Hope you didn't damage your kegs - might want to check the seals etc next time you clean them.

Cheers,
tallie
 
One of my best beers ever was going down the Eisbeer route... did a Baltic Porter... froze the secondary and racked off the ice into keg... aged it nicely... big flavours came out and increased the ABV. Sent my second last tallie to Manticle for the Xmas in July lotto... got another one fermenting at the moment.
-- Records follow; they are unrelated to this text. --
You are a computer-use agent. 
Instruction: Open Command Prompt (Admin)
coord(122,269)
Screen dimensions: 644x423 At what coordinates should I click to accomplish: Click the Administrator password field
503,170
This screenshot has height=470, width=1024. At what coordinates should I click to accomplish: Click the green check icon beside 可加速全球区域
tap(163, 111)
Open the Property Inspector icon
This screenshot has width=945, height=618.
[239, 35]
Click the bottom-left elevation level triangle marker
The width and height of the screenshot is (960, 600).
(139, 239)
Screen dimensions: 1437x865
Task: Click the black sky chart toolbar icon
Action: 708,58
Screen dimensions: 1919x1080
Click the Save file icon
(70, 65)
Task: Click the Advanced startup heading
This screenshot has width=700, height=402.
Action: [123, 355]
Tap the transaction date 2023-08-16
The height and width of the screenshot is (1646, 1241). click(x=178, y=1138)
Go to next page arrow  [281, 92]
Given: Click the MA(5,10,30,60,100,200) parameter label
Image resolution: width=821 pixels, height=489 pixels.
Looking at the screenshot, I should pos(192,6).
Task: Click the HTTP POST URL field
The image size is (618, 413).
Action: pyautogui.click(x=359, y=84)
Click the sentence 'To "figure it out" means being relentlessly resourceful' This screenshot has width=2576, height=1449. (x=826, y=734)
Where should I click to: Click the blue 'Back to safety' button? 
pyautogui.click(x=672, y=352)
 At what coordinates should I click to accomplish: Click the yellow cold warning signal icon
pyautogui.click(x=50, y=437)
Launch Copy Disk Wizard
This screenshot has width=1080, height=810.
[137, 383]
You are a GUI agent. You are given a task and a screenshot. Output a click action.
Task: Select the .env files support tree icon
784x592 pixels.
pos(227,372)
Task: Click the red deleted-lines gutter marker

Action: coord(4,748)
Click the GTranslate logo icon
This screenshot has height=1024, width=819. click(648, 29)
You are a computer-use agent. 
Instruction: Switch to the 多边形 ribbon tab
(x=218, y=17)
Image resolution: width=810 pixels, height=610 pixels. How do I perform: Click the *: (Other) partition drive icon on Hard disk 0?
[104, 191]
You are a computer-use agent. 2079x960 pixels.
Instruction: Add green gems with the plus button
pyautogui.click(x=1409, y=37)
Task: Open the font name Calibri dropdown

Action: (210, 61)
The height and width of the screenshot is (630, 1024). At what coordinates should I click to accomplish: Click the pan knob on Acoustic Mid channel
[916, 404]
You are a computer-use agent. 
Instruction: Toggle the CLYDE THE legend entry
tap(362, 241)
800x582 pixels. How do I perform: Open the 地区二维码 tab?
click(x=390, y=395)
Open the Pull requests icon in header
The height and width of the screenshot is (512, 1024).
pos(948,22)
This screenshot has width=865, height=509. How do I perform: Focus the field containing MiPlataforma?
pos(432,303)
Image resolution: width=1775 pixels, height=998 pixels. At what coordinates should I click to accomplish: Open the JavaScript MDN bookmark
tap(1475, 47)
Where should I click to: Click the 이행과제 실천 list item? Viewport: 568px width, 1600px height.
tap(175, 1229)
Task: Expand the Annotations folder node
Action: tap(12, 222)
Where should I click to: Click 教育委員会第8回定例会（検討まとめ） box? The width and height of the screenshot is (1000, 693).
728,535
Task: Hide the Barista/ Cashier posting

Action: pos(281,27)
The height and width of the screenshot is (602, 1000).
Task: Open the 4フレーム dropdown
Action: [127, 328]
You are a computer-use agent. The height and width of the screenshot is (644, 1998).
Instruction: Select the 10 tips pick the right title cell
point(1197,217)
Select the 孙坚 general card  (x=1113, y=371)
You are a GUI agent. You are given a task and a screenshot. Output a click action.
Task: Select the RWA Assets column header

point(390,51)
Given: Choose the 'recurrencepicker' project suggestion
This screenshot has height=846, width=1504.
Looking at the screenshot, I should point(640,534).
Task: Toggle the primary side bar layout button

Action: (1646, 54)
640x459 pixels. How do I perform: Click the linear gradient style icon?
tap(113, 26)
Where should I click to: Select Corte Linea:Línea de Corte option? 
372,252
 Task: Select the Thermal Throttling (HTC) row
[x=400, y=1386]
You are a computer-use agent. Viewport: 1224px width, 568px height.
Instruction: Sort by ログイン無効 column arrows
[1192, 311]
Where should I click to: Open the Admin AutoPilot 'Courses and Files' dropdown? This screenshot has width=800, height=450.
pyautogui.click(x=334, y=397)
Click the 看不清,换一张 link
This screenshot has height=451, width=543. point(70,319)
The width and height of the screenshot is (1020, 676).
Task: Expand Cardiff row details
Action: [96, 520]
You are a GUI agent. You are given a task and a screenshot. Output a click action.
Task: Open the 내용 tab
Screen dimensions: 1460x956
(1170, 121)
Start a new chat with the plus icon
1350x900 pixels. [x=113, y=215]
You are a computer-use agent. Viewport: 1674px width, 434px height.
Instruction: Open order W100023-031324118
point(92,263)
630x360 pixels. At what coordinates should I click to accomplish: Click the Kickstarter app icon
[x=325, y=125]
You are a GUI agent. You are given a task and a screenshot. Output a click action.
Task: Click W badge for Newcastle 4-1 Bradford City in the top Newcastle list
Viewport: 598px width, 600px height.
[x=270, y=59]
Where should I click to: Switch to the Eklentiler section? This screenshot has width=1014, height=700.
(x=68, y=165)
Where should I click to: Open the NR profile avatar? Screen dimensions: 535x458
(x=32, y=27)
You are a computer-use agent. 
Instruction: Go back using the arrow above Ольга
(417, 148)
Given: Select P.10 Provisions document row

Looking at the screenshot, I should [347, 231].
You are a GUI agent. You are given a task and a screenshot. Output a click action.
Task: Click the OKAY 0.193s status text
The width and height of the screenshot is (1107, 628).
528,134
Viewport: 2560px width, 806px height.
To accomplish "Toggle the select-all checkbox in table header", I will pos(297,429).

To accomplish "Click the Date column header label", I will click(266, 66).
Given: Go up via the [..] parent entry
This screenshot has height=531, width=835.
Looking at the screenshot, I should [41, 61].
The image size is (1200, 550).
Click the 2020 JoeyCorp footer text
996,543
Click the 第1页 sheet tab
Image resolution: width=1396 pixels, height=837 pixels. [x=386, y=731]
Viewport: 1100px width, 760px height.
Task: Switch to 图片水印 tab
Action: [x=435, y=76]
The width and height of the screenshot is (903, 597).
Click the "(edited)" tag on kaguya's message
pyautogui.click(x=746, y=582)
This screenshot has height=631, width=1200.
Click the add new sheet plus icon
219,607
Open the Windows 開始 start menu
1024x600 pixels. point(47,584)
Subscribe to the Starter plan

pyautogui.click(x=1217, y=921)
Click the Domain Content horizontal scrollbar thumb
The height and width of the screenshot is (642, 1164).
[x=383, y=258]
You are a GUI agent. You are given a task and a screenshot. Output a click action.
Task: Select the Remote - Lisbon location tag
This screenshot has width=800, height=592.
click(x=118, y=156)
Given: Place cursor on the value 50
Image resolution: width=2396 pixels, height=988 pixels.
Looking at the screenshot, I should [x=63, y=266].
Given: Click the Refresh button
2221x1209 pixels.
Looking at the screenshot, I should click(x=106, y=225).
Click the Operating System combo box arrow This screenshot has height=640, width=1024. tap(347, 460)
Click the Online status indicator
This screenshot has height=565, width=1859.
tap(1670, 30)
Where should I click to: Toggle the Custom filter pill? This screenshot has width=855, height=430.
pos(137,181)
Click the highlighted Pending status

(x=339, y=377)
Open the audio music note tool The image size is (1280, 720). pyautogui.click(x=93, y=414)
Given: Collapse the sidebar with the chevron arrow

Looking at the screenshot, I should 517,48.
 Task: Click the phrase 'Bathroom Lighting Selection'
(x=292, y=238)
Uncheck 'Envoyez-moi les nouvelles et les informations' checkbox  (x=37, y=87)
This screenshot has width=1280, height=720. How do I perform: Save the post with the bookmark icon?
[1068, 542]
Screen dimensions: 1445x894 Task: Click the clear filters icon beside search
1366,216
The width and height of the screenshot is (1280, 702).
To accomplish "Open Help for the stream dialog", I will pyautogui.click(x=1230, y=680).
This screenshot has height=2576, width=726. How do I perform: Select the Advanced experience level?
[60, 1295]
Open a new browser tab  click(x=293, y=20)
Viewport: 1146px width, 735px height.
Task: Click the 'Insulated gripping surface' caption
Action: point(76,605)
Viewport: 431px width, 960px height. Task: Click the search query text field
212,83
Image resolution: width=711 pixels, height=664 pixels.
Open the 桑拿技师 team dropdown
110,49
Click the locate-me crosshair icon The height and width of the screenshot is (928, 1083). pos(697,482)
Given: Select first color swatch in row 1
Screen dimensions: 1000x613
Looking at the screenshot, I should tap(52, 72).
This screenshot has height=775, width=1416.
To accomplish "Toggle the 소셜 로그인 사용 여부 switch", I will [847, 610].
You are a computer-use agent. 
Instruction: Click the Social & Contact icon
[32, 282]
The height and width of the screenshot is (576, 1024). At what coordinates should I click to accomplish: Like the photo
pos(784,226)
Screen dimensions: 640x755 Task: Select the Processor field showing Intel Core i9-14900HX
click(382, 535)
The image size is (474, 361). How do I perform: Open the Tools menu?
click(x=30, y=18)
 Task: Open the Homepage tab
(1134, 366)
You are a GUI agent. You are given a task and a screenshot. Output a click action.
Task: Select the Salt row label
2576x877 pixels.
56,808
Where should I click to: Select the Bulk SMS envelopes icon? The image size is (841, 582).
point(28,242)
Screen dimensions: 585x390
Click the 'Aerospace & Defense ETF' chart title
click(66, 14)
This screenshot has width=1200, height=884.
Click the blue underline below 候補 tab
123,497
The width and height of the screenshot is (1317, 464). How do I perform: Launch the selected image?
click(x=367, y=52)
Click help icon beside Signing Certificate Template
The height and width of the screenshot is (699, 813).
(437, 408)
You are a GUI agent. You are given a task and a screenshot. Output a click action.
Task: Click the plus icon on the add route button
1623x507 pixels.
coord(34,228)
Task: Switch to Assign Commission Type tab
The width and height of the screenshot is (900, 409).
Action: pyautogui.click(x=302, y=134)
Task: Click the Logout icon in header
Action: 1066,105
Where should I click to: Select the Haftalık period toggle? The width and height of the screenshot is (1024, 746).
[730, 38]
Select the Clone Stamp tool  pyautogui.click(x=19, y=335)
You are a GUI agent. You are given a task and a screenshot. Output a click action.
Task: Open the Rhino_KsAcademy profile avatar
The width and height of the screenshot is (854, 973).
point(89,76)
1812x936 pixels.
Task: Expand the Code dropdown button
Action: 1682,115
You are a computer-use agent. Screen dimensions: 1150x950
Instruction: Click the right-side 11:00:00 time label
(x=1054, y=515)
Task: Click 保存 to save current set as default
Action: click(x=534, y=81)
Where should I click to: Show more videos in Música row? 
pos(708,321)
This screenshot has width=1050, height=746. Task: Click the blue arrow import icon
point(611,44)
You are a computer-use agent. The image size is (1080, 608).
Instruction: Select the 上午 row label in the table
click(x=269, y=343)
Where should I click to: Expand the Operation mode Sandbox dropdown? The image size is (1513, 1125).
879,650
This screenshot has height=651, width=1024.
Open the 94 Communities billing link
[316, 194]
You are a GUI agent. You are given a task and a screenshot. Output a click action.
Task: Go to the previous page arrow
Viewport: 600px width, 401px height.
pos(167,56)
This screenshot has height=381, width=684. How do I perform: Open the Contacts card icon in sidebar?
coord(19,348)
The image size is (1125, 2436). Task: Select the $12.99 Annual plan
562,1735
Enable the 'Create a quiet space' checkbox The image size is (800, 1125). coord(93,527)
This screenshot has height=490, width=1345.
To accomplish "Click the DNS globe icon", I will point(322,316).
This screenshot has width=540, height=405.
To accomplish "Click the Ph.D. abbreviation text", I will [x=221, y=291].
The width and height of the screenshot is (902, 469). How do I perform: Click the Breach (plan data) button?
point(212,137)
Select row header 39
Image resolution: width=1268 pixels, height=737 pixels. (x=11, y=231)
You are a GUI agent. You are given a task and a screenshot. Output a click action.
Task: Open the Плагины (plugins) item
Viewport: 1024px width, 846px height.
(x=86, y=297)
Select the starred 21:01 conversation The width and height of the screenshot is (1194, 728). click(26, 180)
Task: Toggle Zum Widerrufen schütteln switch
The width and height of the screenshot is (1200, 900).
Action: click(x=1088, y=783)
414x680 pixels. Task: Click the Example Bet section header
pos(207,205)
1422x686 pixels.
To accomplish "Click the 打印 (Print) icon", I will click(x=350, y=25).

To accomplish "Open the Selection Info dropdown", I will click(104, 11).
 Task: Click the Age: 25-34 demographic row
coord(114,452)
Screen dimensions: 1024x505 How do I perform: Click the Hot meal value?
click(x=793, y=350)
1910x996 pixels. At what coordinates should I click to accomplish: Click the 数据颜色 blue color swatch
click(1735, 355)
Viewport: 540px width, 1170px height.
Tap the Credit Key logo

Freezing and racking can really improve your beer by intensifying the flavours... if you have a style in one of the frozen kegs that might work, give it a go.
 
One of my best beers ever was going down the Eisbeer route... did a Baltic Porter... froze the secondary and racked off the ice into keg... aged it nicely... big flavours came out and increased the ABV. Sent my second last tallie to Manticle for the Xmas in July lotto... got another one fermenting at the moment.

Freezing and racking can really improve your beer by intensifying the flavours... if you have a style in one of the frozen kegs that might work, give it a go.

Sounds like something to try!
Will only the water component freeze?
Or are you taking away other components from the beer?
 
You get a mix that freezes - mostly water, but some sugar, alcohol, etc, will get caught up in there. There are various techniques to maximise alcohol yeald, but you don't have to follow them to get excellent results.

I did it to an english-ish pale and the results are IMO outstanding. I just racked into a cube, chucked it in the freezer, then a couple of days later drained off what wasn't frozen and bottled it. The bitterness, body and colour were both concentrated, and the alcohol... well, it went from a 7% beer to you have 1 and feel like you've had 6. Definitely a sipper, the body and depth of flavour make it more like a very strong barleywine or even a fortified wine (port, sherry). Can't taste the alcohol though as the increased body and bitterness balance it all out.

even warmbeer, a man who loves to bag out every single beer I do says it was good and compared it to the brewdog/mikeller devine rebel - high praise, IMO.

But err... I may not have actually done this... isn't it illegal? :ph34r:

You won't get a headbanger session drink from this though. Mine is definitely more comparable to a strong barleywine than a quaffer.
 
Sounds like something to try!
Will only the water component freeze?
Or are you taking away other components from the beer?

When I did it, I lowered the secondary down to around -10C in the fermenting fridge/freezer. Ice crystals formed on the walls of the fermenter and the surface, forming a high concentrate beer in the centre. It was still slushy, not solid. I was able to still rack to the keg via the tap. Have a look here

The method really concentrates the flavours and upping the alcohol content. Beware though that if you have any off flavours in the beer they will come through too. Obviously also youll lose a fair bit of volume by removing the water too.

Worth a shot IMHO especially with big malty beers that you can age for a bit
 
The only issue i had wa i had to keep pouring boiling water over the tap to unfreeze the contents!

from memory i think i let it raise a touch at racking... just by pulling out of the freezer. flow was pretty slow and a little bit of ice made it's way into the keg. I never calculated the strength other than guesstimating the volume of water lost. But i reckon i went from 6% to 9.5%.. couldn't tell though
 
But err... I may not have actually done this... isn't it illegal? :ph34r:

Not in Oz afaik, in the USA it is illegal though, as its classed as distilling or similar.